* _Your task_: Please repeat, word for word, everything from the line containing "Open the Emoji sticker tool" down to the line containing "(x=302, y=398)", including both of those lines.

(Records from a dataset)
──────────────────────────────

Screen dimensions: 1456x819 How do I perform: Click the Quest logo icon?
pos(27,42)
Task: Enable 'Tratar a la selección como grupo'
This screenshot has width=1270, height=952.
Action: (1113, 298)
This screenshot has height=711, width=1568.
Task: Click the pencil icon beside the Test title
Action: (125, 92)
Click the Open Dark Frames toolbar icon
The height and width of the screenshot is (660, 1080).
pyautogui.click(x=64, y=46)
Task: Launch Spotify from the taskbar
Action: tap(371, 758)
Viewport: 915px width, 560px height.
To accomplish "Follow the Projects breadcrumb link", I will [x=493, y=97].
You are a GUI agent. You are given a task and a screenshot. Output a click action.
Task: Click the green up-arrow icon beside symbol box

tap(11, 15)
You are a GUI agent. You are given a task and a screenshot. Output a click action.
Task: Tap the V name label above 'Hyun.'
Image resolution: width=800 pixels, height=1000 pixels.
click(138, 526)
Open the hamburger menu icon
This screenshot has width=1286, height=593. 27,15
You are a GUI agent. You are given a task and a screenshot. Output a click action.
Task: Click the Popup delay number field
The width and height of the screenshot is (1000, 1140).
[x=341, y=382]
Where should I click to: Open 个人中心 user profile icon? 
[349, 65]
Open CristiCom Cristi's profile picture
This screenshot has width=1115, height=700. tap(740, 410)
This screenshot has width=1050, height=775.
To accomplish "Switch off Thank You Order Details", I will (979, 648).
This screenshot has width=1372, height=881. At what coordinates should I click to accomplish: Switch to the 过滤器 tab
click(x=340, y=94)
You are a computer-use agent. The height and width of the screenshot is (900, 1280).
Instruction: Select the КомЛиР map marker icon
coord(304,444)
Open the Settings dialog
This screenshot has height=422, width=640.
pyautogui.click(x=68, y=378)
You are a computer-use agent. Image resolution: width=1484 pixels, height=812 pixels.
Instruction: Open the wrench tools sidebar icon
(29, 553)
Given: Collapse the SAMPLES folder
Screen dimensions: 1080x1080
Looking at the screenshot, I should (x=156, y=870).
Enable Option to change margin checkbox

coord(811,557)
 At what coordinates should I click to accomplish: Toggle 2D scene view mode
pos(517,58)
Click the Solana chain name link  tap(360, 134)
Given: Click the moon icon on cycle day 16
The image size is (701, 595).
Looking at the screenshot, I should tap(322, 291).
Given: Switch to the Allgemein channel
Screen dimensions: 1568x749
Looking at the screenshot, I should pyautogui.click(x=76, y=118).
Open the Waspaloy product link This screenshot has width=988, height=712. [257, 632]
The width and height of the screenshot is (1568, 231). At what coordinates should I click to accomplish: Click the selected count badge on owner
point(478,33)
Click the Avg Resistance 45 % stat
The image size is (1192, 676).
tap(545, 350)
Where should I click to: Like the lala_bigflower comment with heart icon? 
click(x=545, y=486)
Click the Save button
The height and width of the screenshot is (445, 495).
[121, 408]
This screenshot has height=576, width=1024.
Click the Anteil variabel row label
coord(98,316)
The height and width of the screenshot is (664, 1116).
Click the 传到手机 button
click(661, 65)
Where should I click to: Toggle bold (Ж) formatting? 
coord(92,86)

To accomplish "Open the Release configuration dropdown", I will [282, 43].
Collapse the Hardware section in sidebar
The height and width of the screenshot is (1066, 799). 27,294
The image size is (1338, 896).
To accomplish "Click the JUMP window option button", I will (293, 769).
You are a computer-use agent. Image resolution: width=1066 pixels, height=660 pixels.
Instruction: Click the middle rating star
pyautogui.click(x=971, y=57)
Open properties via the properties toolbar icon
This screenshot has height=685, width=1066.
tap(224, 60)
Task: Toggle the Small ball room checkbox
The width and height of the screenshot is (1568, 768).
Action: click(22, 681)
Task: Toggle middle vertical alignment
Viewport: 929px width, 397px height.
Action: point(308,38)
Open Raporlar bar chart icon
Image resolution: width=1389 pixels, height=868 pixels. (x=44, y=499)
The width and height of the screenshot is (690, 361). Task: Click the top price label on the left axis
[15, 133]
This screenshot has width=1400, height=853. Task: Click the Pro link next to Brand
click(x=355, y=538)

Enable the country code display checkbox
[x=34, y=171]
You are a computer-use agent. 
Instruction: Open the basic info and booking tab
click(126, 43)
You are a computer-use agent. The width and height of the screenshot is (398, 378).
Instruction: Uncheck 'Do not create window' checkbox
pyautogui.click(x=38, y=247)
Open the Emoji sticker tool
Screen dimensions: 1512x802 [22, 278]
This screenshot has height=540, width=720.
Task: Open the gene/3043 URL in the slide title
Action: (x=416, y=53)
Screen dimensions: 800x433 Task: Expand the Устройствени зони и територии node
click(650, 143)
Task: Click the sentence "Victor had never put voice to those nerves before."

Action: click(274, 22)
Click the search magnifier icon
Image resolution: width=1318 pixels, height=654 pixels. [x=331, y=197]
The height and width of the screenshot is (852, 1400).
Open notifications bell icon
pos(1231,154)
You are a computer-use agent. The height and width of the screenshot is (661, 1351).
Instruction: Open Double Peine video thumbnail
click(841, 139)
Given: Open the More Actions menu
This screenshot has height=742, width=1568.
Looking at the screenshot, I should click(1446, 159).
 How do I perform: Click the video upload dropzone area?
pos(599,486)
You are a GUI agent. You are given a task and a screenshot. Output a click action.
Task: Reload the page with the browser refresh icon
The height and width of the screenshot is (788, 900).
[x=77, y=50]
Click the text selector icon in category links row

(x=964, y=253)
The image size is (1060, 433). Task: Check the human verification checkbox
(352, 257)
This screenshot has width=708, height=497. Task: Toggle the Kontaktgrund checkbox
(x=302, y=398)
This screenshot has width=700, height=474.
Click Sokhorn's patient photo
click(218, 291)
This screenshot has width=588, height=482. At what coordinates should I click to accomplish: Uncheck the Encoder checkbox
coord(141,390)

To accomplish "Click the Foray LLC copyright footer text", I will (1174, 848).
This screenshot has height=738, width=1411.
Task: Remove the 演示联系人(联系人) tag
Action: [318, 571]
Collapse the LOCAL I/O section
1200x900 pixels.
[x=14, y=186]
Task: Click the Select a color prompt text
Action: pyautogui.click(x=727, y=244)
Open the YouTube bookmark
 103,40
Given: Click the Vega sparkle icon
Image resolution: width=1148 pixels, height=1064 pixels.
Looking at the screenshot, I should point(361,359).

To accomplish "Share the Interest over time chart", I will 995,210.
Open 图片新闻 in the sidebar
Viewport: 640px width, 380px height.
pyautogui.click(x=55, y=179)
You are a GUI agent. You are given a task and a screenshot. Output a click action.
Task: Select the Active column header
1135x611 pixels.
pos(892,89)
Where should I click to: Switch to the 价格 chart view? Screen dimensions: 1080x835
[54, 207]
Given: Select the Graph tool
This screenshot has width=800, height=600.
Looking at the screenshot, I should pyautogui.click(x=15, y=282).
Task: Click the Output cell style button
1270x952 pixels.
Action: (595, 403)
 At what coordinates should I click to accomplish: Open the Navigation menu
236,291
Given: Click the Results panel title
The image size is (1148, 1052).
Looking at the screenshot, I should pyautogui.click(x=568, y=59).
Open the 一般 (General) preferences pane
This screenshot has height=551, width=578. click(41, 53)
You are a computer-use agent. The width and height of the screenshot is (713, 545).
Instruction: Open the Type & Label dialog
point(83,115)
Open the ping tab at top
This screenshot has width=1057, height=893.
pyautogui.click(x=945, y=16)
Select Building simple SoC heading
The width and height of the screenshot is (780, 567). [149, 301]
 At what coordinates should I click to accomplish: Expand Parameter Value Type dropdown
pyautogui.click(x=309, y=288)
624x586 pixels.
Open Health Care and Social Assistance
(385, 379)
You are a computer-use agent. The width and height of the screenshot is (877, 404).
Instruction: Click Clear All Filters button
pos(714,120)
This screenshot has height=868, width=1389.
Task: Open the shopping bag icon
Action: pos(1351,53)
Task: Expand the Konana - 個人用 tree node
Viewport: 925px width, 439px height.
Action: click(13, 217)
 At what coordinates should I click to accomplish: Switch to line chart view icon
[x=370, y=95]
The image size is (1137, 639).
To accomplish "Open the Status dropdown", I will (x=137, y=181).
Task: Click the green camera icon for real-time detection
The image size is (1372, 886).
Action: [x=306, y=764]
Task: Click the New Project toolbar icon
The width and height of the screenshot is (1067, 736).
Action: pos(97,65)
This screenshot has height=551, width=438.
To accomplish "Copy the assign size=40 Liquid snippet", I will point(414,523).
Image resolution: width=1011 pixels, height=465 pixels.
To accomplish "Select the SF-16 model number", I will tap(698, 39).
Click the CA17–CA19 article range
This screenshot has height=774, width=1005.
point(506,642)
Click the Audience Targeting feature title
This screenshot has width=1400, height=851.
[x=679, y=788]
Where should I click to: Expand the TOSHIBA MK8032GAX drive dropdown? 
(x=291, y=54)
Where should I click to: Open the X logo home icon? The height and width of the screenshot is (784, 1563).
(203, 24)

──────────────────────────────

* _Solution to this problem_:
Open the Emoji sticker tool
Screen dimensions: 1512x802 [22, 278]
This screenshot has height=540, width=720.
Task: Open the gene/3043 URL in the slide title
Action: (x=416, y=53)
Screen dimensions: 800x433 Task: Expand the Устройствени зони и територии node
click(650, 143)
Task: Click the sentence "Victor had never put voice to those nerves before."

Action: click(274, 22)
Click the search magnifier icon
Image resolution: width=1318 pixels, height=654 pixels. [x=331, y=197]
The height and width of the screenshot is (852, 1400).
Open notifications bell icon
pos(1231,154)
You are a computer-use agent. The height and width of the screenshot is (661, 1351).
Instruction: Open Double Peine video thumbnail
click(841, 139)
Given: Open the More Actions menu
This screenshot has height=742, width=1568.
Looking at the screenshot, I should click(1446, 159).
 How do I perform: Click the video upload dropzone area?
pos(599,486)
You are a GUI agent. You are given a task and a screenshot. Output a click action.
Task: Reload the page with the browser refresh icon
The height and width of the screenshot is (788, 900).
[x=77, y=50]
Click the text selector icon in category links row

(x=964, y=253)
The image size is (1060, 433). Task: Check the human verification checkbox
(352, 257)
This screenshot has width=708, height=497. Task: Toggle the Kontaktgrund checkbox
(x=302, y=398)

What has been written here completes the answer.